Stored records
☆ ☆ ☆ ☆ ☆
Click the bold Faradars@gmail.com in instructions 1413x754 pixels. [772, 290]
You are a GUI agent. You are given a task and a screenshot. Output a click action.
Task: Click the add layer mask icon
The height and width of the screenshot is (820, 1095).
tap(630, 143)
☆ ☆ ☆ ☆ ☆
ASSIGNMENT
Your job is to copy all the records exactly.

ANSWER FOR THIS EXERCISE
Click the bold Faradars@gmail.com in instructions 1413x754 pixels. [772, 290]
You are a GUI agent. You are given a task and a screenshot. Output a click action.
Task: Click the add layer mask icon
The height and width of the screenshot is (820, 1095).
tap(630, 143)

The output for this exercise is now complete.